Given a bar of length $L = \SI{0.4}{\meter}$ consisting of homogeneous
and isotropic material with the initial temperature of $T_0 = \SI{0}{\celsius}$.
Suppose it is perfectly insulated with the exception of the ends with
the temperature of $T_g = \SI{100}{\celsius}$ and $T_d = \SI{50}{\celsius}$.
The thermal properties of material will be taken constant.
\begin{itemize}
  \item Specific heat capacity:
    $c_p = \sifrac{900}{\joule\per\kilogram\per\celsius}$
  \item Thermal conductivity:
    $\lambda = \sifrac{237}{\watt\per\meter\per\celsius}$
  \item Density:
    $\rho = \sifrac{2700}{\kilogram\per\cubic\meter}$
  \item Thermal diffusivity:
    $\alpha = \dfrac{\lambda}{\rho c_p}
            = \sifrac{9.753e-5}{\square\meter\per\second}$
\end{itemize}

The heat transfer in this bar can be described by the following
partial differential equation
\[\frac{\partial T}{\partial t}
  = \alpha\frac{\partial^2 T}{\partial x^2}\tag{$*$}\]
where the temperature $T$ is a function of postition $x$ and time $t$.

To solve the problem numerically, we devide space and time into equal intervals
of norms $\Delta x$ and $\Delta t$ respectively and let $M = L/\Delta x$.
Consequently, the spartial coordinate is defined as $x_i = (i - 1)\Delta x$
with $i \in [1\,..\,M + 1]$ and the temporal one is $t_n = n\Delta t$
with $n \in \mathbb N^*$. With these definitions\footnote{I believe $i = 0$
and $n = 0$ in the assignment papers are typos since then the domain of $x_i$
would exceed $L$ and $t_0$ would be negative.}, we denote $T_i^n = T(x_i, t_n)$.
Using numerical methods, we may start approximating the solutions of ($*$).

Directive A: Output the part of the records that opens with the line containing "Where should I" and runs through the final line of the records, reproducing each line precisely and leaving out the pictures.
The passage on heat conduction in a bar has no connection to the records that come after it.

Dataset rows
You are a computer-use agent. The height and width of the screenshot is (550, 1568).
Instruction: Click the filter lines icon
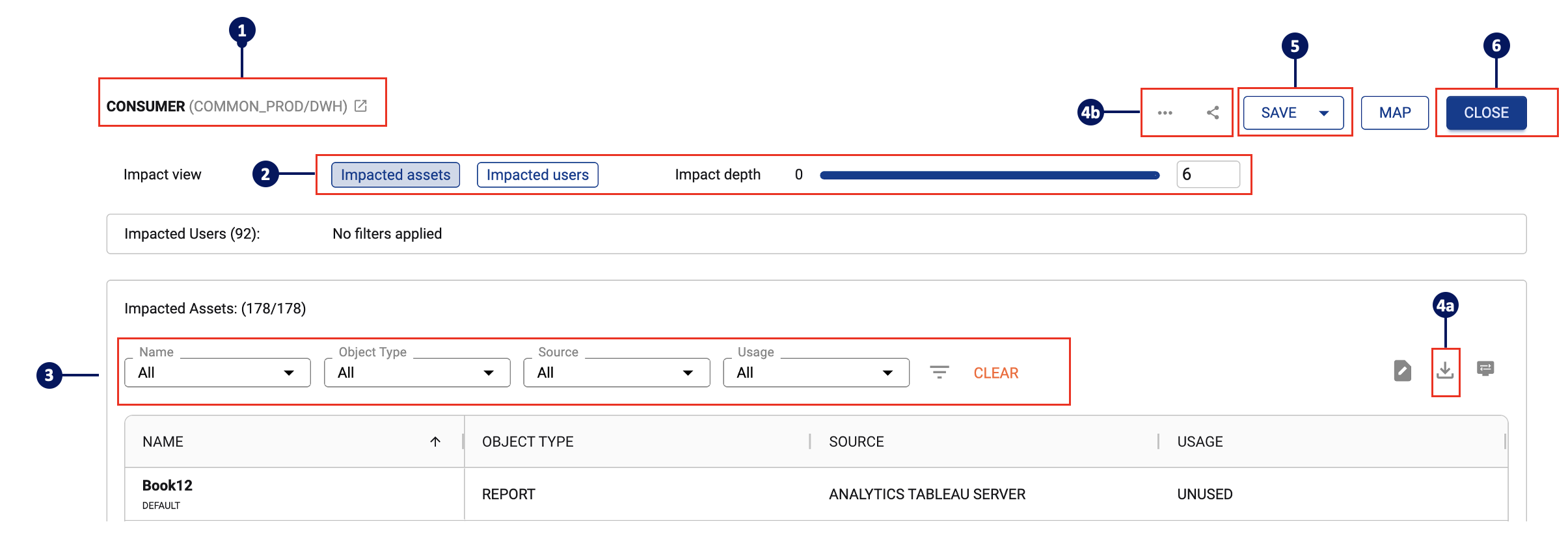939,373
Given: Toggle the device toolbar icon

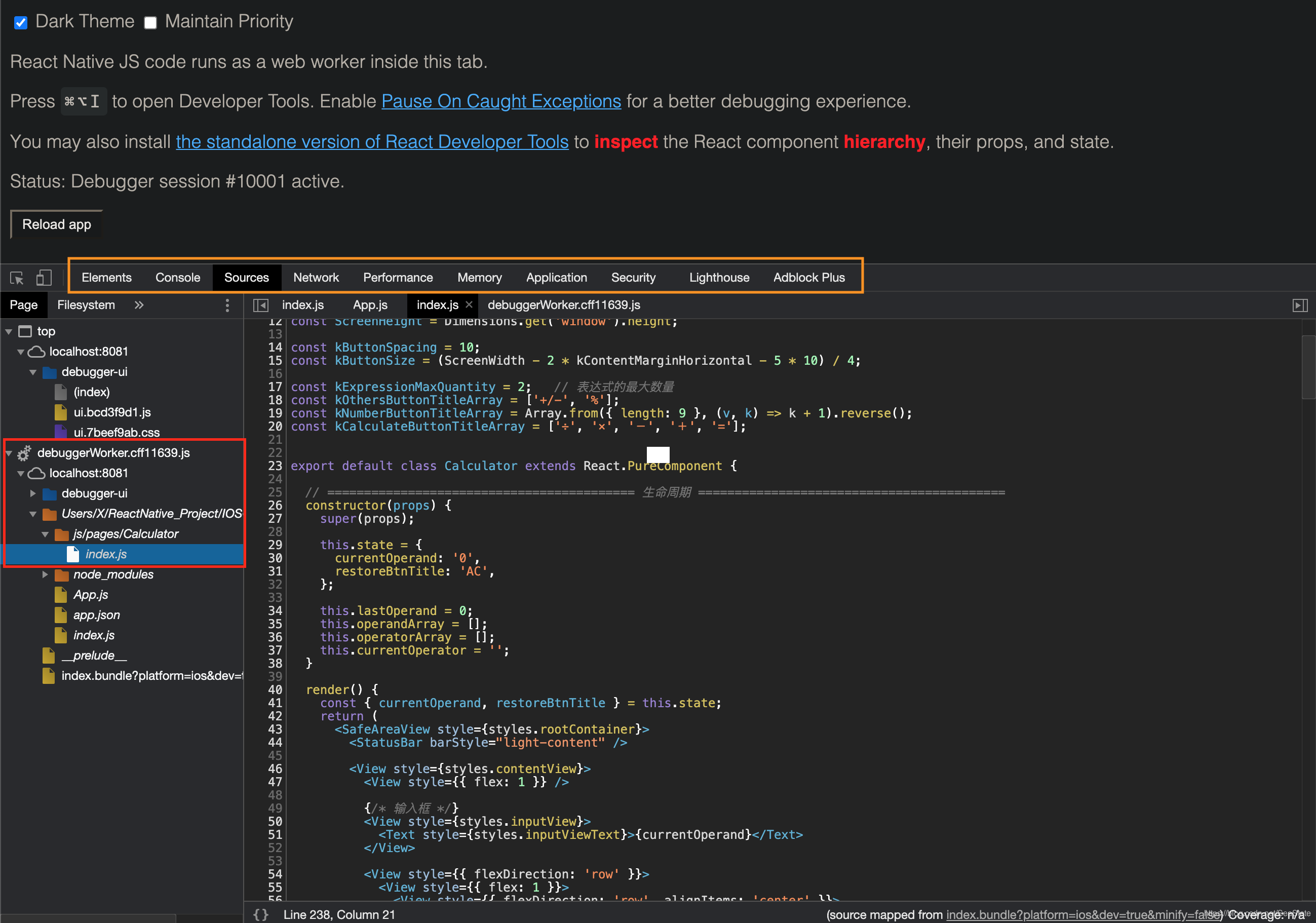Looking at the screenshot, I should (44, 278).

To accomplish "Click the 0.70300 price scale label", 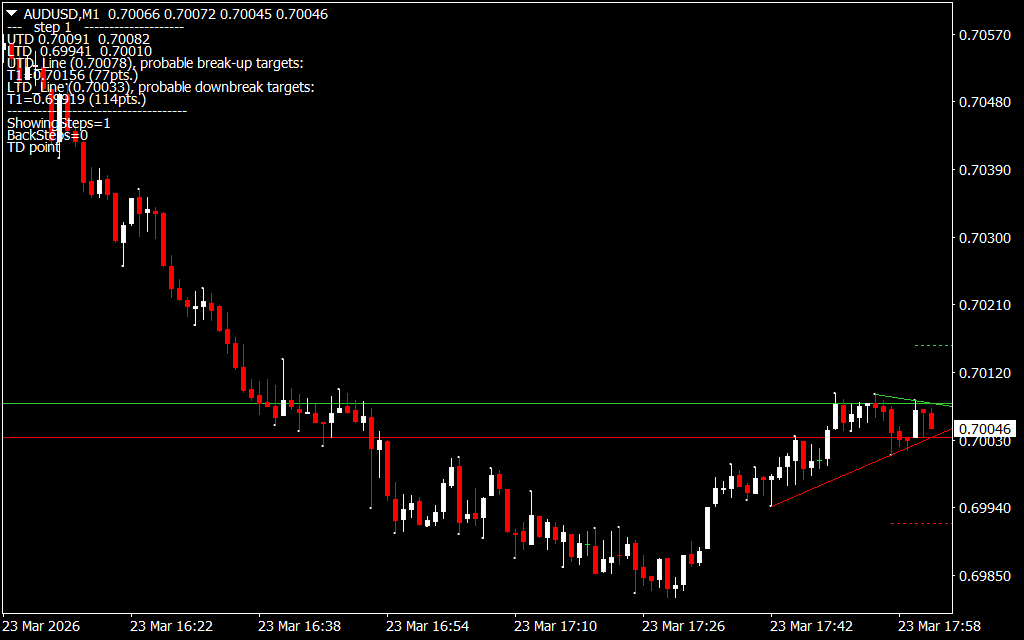I will (984, 238).
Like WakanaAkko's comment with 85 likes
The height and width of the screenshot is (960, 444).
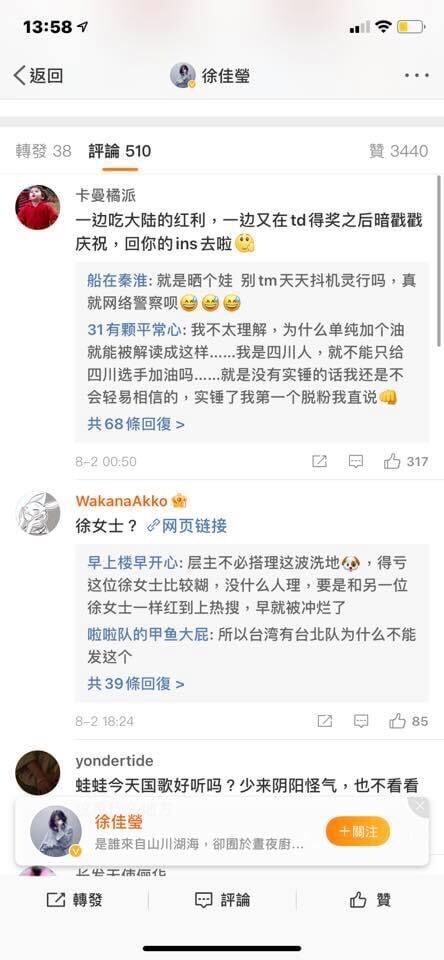click(408, 721)
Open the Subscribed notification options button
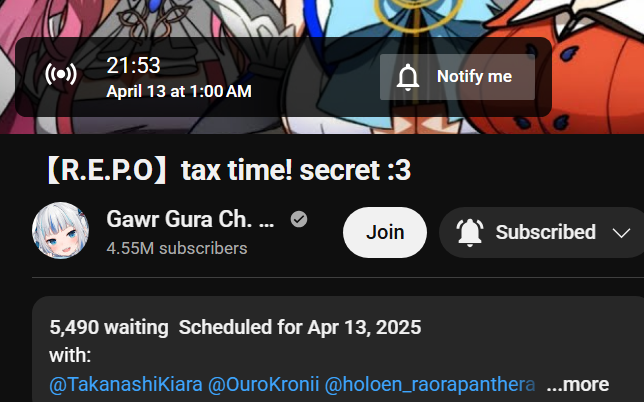Image resolution: width=644 pixels, height=402 pixels. point(542,232)
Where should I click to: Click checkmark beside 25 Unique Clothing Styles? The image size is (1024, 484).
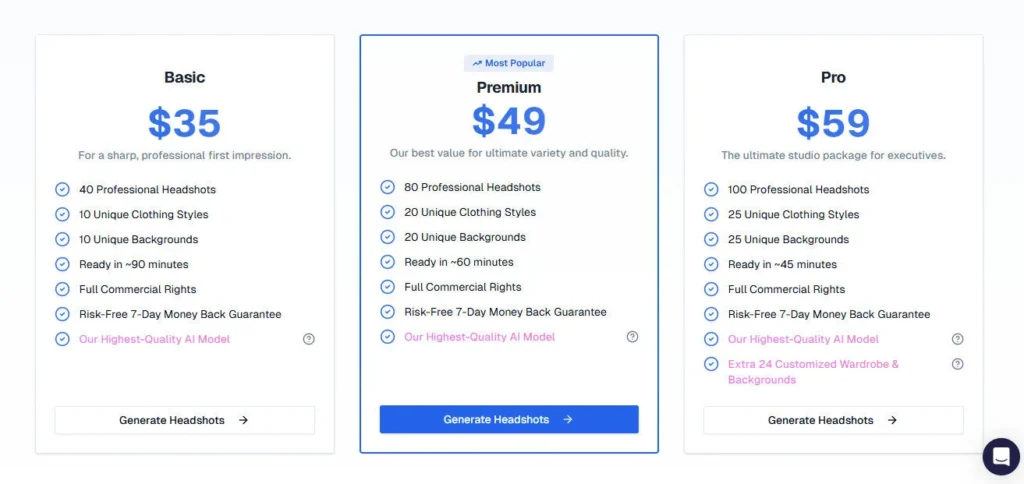click(x=711, y=214)
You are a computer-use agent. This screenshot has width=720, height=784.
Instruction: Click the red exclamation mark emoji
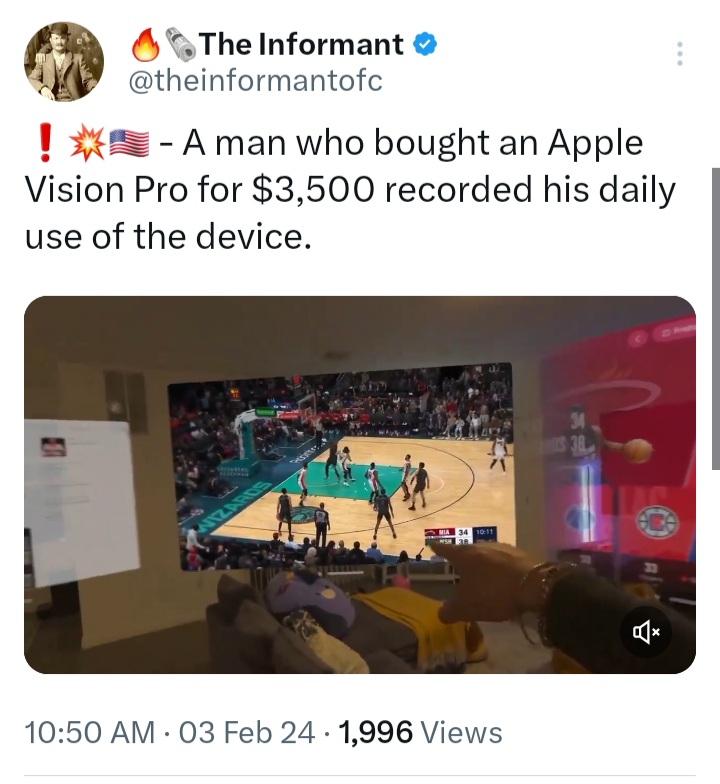click(x=46, y=142)
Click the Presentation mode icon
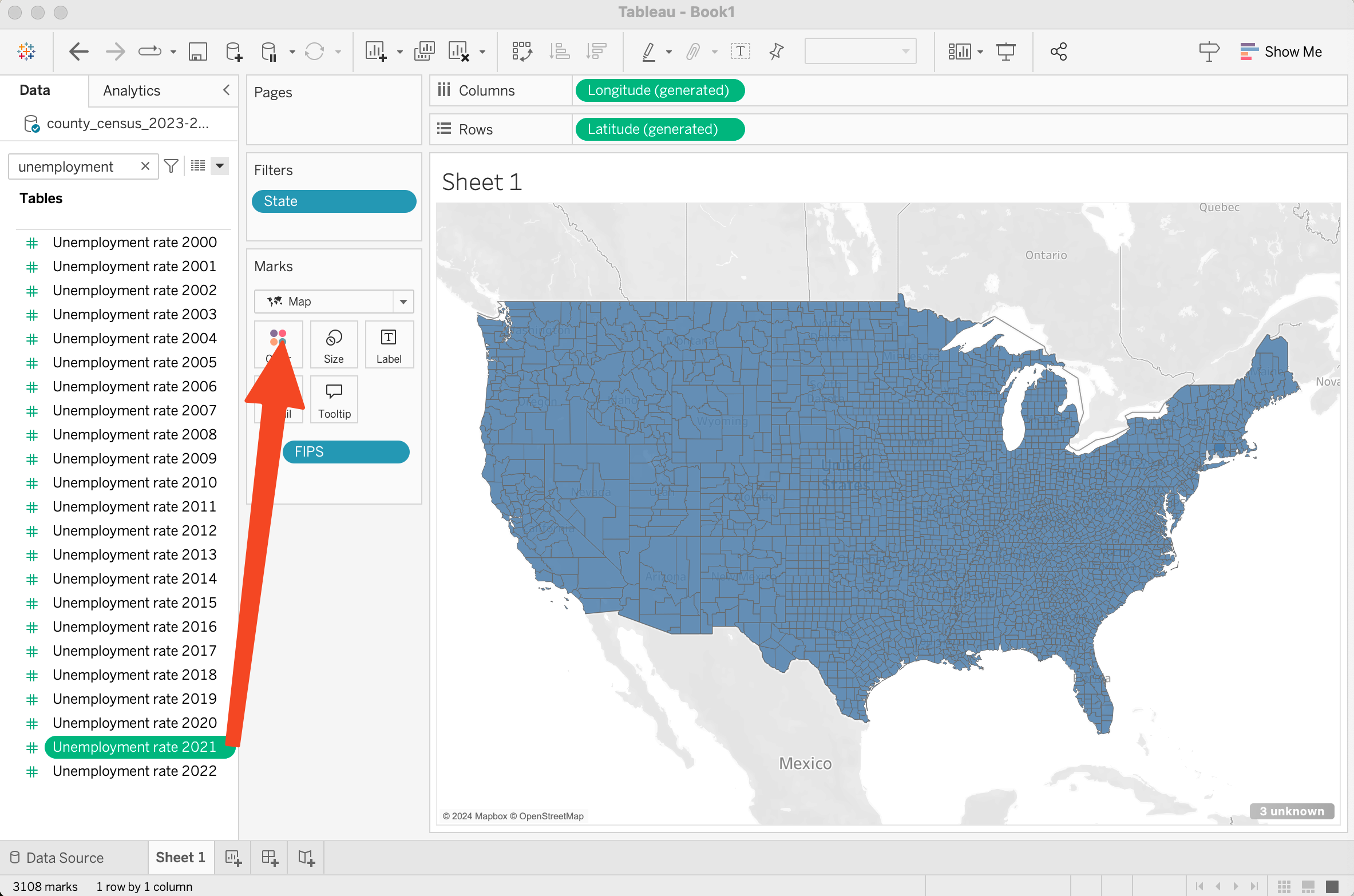Viewport: 1354px width, 896px height. [1005, 52]
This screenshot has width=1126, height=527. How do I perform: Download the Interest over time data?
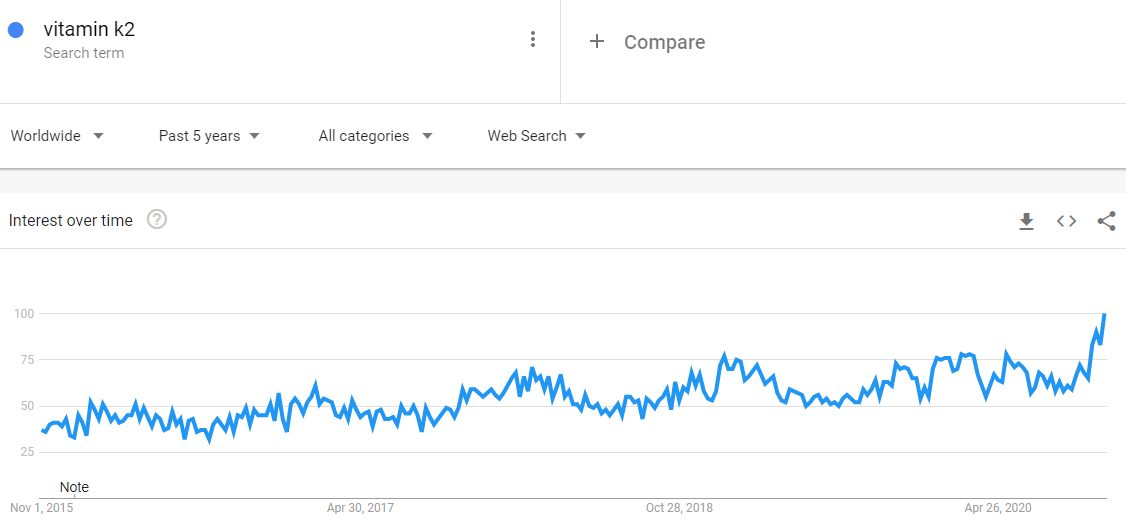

Directive B: In the heat-conduction passage, rewrite the part that opens with the words containing "Consequently, the spartial" and closes with "solutions of ($*$).", replacing "temporal" with "time".

Right answer A:
Where should I click to: Click checkmark beside 25 Unique Clothing Styles? The image size is (1024, 484).
click(x=711, y=214)
You are a computer-use agent. This screenshot has width=720, height=784.
Instruction: Click the red exclamation mark emoji
click(x=46, y=142)
Click the Presentation mode icon
Viewport: 1354px width, 896px height. [1005, 52]
This screenshot has width=1126, height=527. How do I perform: Download the Interest over time data?

Right answer B:
Consequently, the spartial coordinate is defined as $x_i = (i - 1)\Delta x$
with $i \in [1\,..\,M + 1]$ and the time one is $t_n = n\Delta t$
with $n \in \mathbb N^*$. With these definitions\footnote{I believe $i = 0$
and $n = 0$ in the assignment papers are typos since then the domain of $x_i$
would exceed $L$ and $t_0$ would be negative.}, we denote $T_i^n = T(x_i, t_n)$.
Using numerical methods, we may start approximating the solutions of ($*$).